> **Exercise description**
Beginning with the line below that contains "You are a GUI" and ending with the line that contains "Viewport: 1920px width, 1152px height.", copy every line exactly. Copy nothing else.

> **Given information**
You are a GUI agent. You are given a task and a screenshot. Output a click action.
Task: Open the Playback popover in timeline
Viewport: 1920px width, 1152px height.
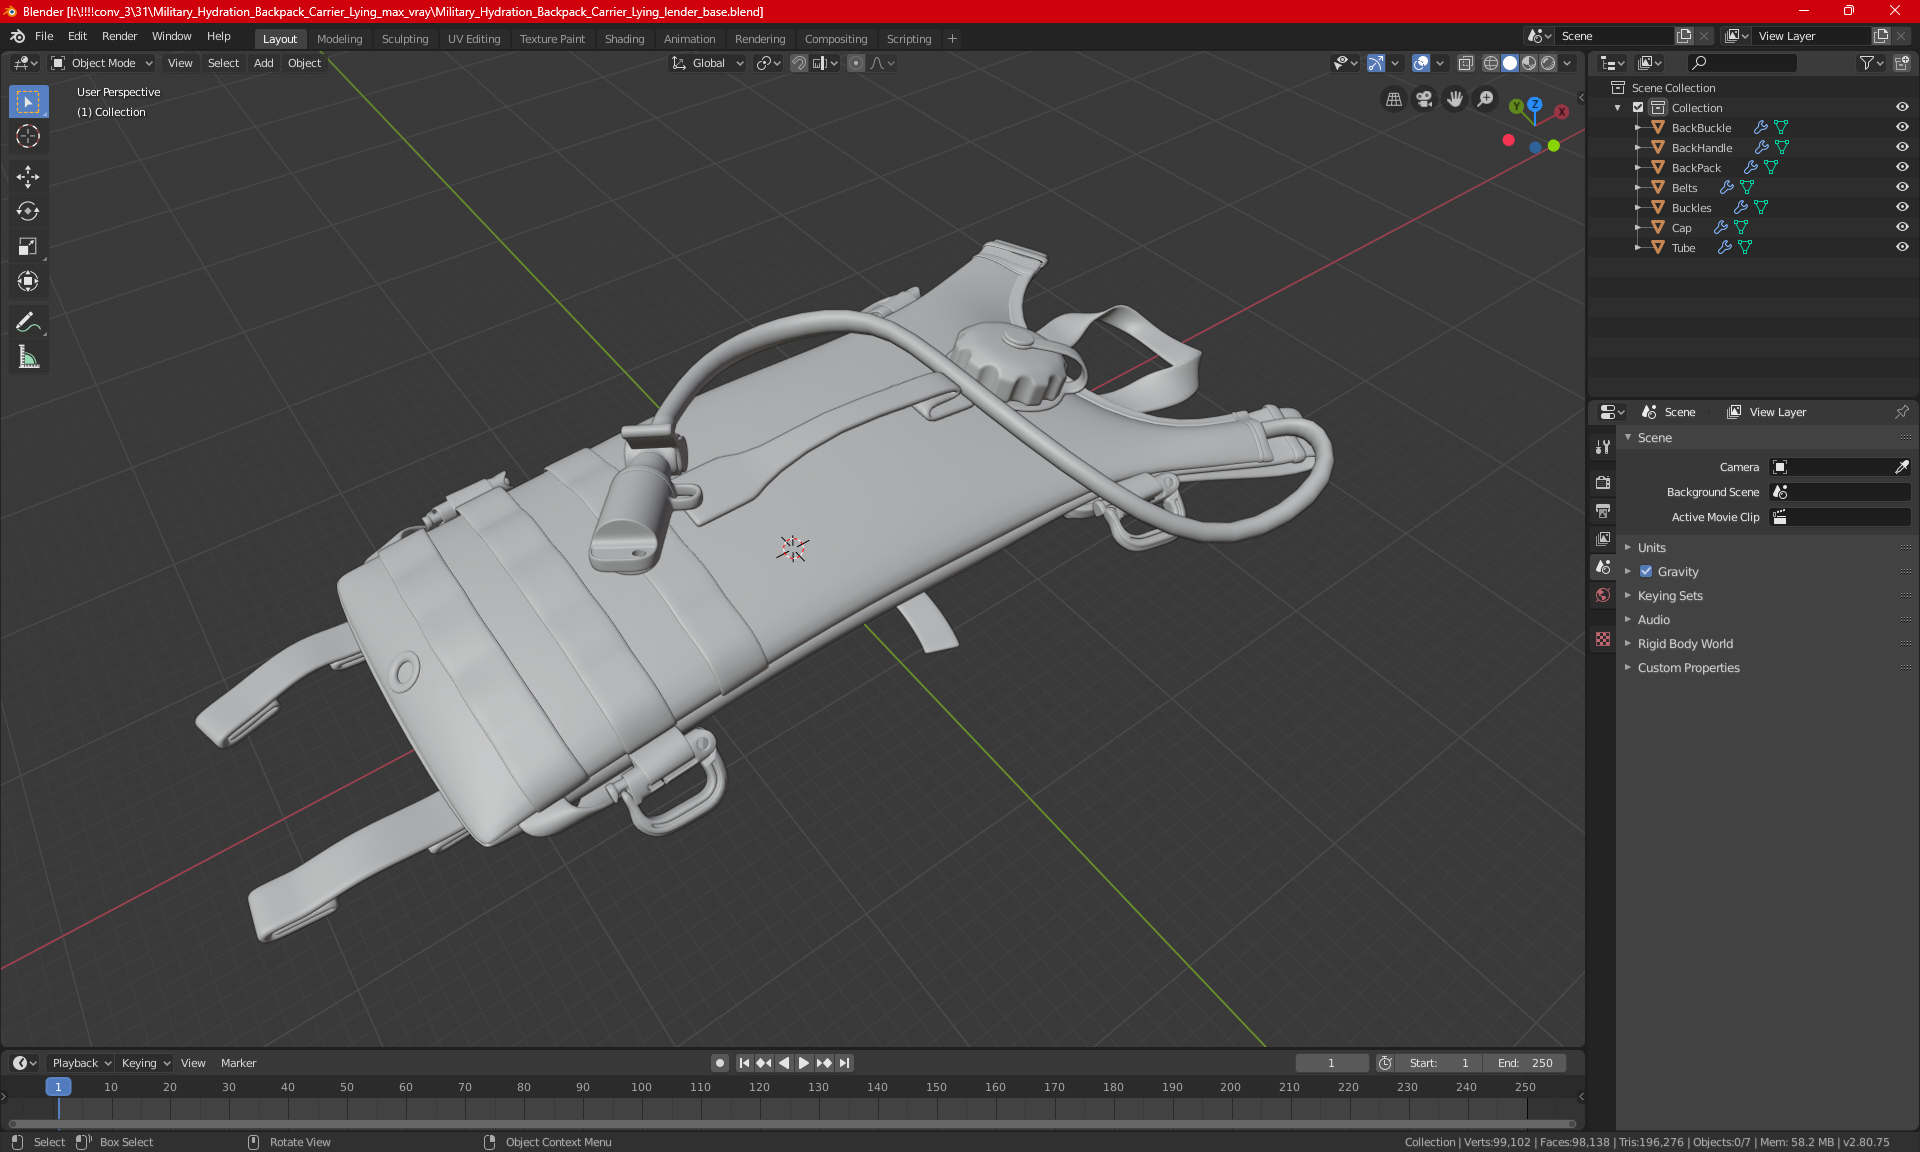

---

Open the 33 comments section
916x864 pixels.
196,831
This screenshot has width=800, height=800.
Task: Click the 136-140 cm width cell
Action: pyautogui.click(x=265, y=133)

==

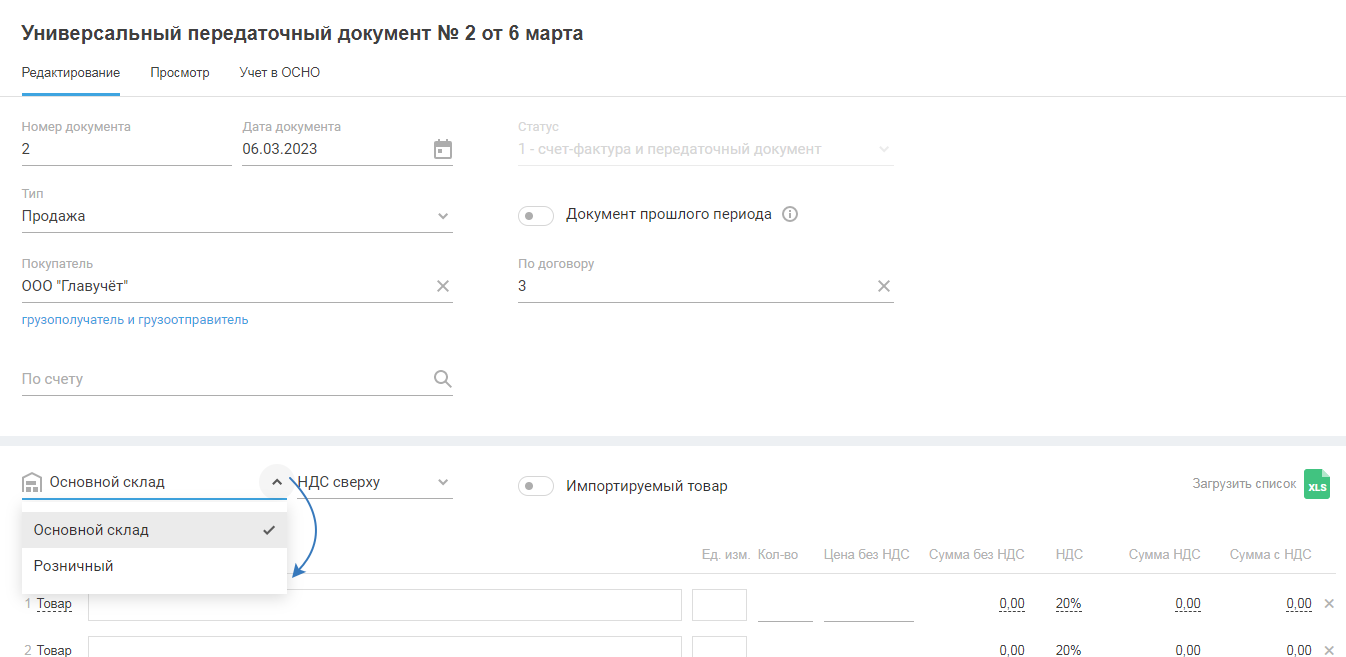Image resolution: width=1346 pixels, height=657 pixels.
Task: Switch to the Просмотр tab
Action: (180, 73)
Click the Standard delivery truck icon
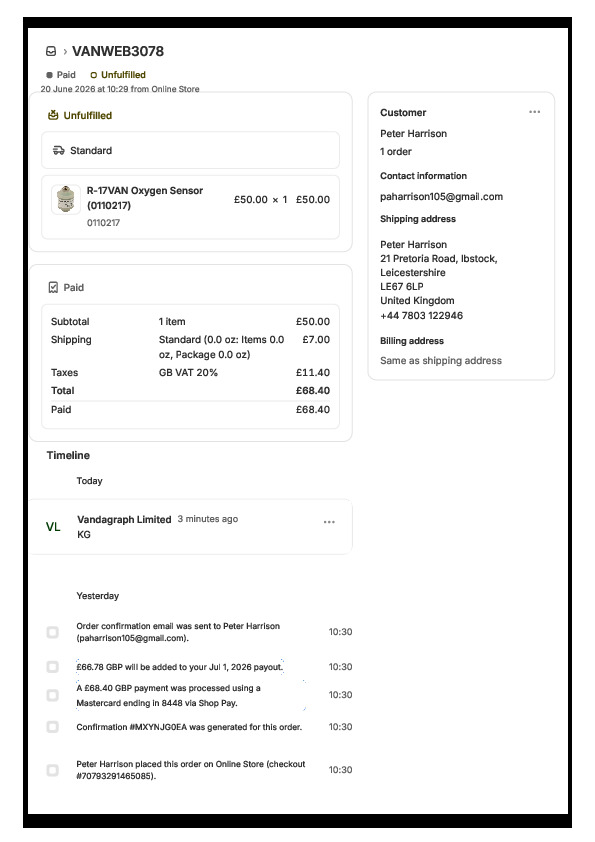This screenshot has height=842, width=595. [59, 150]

> **Response area**
You are a GUI agent. You are given a task and a screenshot. Output a click action.
Task: Open the Playback popover in timeline
Viewport: 1920px width, 1152px height.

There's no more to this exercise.